Anon 04/16/2018 (Mon) 11:06:05 No.1225 del
>>1216
>It caused me to not trust people.
Yep, hidden in a big shell like me. I started that way when two "colleagues" robbed me the PS2 memory cards, San Andreas and Tekken 5 when I was 11. From then, I started to feel less innocent.

>It just seemed like to me everyone could be insane to me. I would obsess over remembering things because of weird double think that seemed to happen (What are you talking about? I always hated waffles, I don't know how could you be remembering that I liked them for a the past ten years you've know me).
Those thoughts are disheartening and I wouldn´t wish those moments to no one. I didn´t get to that point because my memory has patial memory. It considers those moments not worth to remember just to not drive into those situations. When all of a sudden, one changes overnight, it causes huge turns in direction all of a sudden, this is why it was a big test for you.

>I would notice how a person spoke and what they ate at breakfast all to make sure I wasnt going crazy. I became solidified as a introvert.
It was the logical step to take and survive to that period of time.
>I withdrew to an almost crazy degree to my interest, sans what few souls I knew who weren't a part of this shitshow.
Outsiders help a lot whenever you need a bit of support for those hard periods. They may be temporal or not be as close as you were with your friends, but they help a lot.

>It is also a big reason why I developed the whole edgy, observer of tragedies mentality because I was on speaking terms with most of them and only rarely in the cross fire for most of it, so I got a whole cross section of perspectives.
It´s funny that you think you are bad at writing greens or having fear to jump on them. I mean, even the edgy phases could have something productive or good to exploit. Listening to multiple perspectives helps you a lot to collect info that while not necessary, makes you richer as a person and for ways of thinking.

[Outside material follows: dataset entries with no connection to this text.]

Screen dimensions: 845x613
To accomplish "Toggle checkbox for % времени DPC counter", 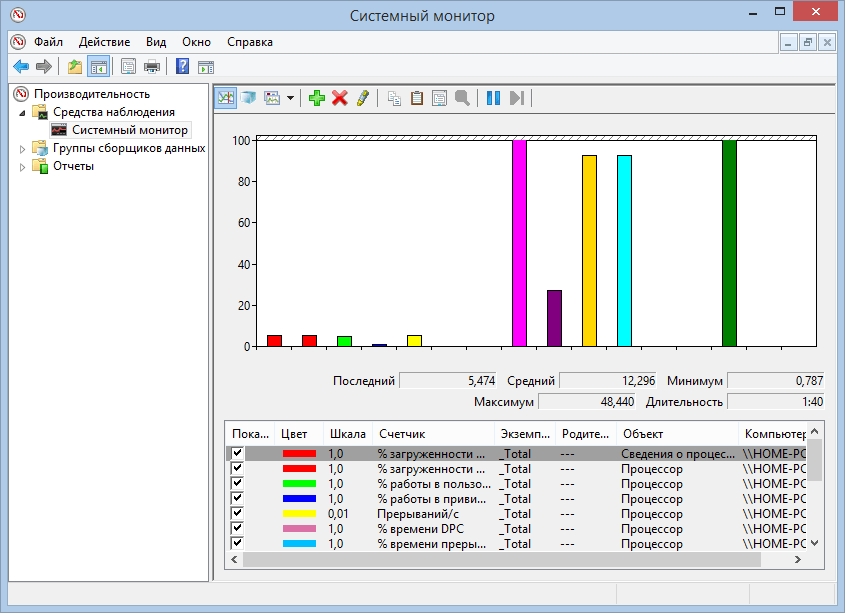I will [238, 528].
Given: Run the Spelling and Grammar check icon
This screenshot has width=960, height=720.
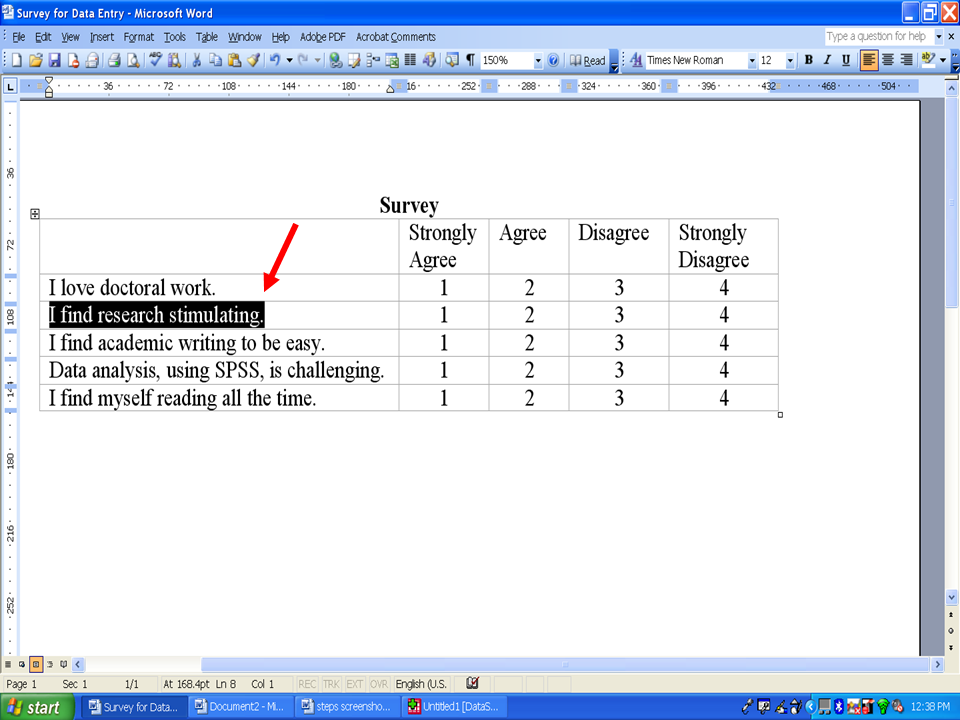Looking at the screenshot, I should pyautogui.click(x=155, y=60).
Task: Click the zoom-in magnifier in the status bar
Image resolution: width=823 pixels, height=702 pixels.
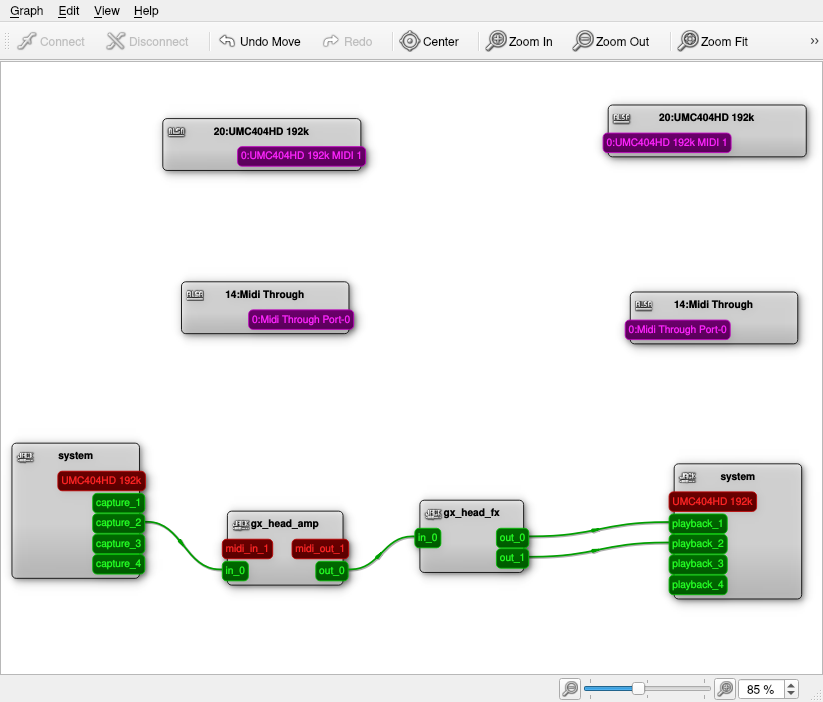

>It is also why I became so fascinated with betrayal. Probably one of the reasons why I found myself detached to the mainstream as well. My dad crazy taste in things rubbing off on me because I had no close frieds to hang out with, with the only thing that was new media that I was consuming for awhile was ponies.
Hmm, that explains the little to no affection to social media and how you are here. I thought DWK was one of those few cases in which someone survives because of ponies. It proves that the meme is actually real, this show has saved lives and hard periods.